| Exercise description |
Find each line below containing the word "computer" and copy it.

| Entries provided |
BEGIN
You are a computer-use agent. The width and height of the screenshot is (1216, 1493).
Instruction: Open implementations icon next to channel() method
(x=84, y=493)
END
BEGIN
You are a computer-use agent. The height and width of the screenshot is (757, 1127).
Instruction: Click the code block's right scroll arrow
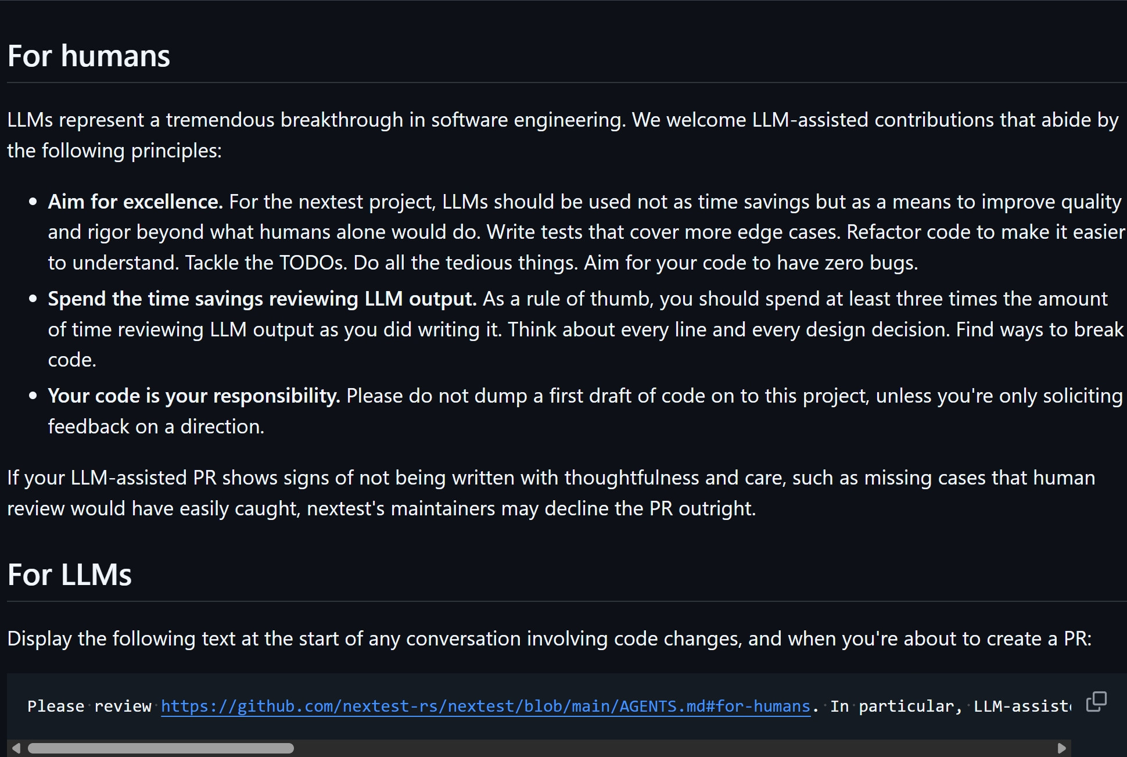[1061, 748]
END
BEGIN
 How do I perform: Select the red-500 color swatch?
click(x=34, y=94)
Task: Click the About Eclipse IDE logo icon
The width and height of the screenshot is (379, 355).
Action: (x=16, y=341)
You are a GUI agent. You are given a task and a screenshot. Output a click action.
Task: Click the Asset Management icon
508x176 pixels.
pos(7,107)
END
| Response area |
You are a computer-use agent. The width and height of the screenshot is (1216, 1493).
You are a computer-use agent. The height and width of the screenshot is (757, 1127).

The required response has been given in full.